Federal money will support Native American burn practices in Oregon’s oak habitats
A project incorporating traditional Native American management practices for oak habitat restoration in Oregon has been awarded $9.23 million. The USDA Natural Resources Conservation Service awarded the money, which will go to the Oregon Agricultural Trust and its partners.
The traditional management practices include setting fire to the landscape in order to rejuvenate certain plants, eradicate pests, and reduce slash and debris, commonly known as “cultural burns.”
Ka-Voka Jackson is a program manager for the EcoStudies Institute, one of the partners. She’s done controlled fire operations based on how Indigenous people did theirs for ages, blending ancient practice with modern methods.

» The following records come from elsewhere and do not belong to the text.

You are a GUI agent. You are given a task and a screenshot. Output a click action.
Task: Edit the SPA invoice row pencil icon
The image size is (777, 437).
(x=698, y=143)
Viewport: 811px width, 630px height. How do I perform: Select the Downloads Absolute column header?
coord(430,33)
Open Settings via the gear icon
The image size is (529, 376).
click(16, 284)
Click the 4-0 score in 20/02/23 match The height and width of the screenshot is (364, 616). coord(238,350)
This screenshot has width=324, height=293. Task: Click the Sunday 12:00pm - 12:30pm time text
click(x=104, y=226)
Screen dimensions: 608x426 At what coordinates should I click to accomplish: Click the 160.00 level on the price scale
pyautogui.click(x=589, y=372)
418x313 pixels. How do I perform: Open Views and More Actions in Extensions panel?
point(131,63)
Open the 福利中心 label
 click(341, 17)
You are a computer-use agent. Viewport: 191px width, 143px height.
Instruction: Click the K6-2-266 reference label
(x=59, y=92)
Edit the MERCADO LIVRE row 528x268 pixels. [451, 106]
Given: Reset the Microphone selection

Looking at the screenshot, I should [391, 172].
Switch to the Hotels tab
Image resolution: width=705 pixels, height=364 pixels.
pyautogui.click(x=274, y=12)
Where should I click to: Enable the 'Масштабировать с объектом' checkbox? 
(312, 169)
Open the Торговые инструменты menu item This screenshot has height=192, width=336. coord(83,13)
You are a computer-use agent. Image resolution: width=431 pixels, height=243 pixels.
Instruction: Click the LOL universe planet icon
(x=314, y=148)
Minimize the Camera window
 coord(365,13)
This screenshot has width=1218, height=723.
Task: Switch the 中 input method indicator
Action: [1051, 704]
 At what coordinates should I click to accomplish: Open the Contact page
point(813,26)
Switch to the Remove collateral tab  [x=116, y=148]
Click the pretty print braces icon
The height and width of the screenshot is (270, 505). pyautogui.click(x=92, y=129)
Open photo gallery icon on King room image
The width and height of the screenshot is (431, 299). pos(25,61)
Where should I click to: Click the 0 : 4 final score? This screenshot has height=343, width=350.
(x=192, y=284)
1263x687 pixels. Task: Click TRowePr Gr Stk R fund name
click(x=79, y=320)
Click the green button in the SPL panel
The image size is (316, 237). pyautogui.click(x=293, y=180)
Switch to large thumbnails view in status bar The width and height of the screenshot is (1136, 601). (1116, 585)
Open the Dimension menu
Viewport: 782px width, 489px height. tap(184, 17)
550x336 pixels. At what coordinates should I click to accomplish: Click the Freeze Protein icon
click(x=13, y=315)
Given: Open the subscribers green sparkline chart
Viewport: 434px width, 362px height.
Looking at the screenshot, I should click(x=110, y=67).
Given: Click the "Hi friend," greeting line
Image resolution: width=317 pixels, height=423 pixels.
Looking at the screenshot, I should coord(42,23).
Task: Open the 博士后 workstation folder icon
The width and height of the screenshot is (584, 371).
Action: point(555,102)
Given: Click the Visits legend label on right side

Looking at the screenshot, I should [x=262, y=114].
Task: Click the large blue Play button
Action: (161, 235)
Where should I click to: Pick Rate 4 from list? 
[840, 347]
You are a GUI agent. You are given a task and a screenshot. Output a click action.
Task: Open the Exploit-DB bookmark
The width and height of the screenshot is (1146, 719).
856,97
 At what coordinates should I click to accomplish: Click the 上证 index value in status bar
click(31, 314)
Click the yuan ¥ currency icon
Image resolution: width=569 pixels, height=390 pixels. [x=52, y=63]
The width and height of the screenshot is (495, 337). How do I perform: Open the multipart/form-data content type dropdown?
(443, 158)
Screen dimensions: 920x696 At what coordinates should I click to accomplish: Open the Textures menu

“Use of cultural fire, traditional fire, on the landscape, which usually entails people who are trained or have the wildfire qualifications,” explained Jackson. “That usually entails fire trucks or water resources, the use of drip torches, other hand tools.”
The project also seeks to permanently protect designated oak savannas and woodlands, and give Native Americans access to them for cultural use and environmental stewardship.
Jackson – who is of Hualapi, Wabanaki, and Oglala Lakota heritage – told KLCC that’s she’s excited for the funding and looks forward to working with regional tribes going forward.
The priority area for this project are Lane and Linn Counties.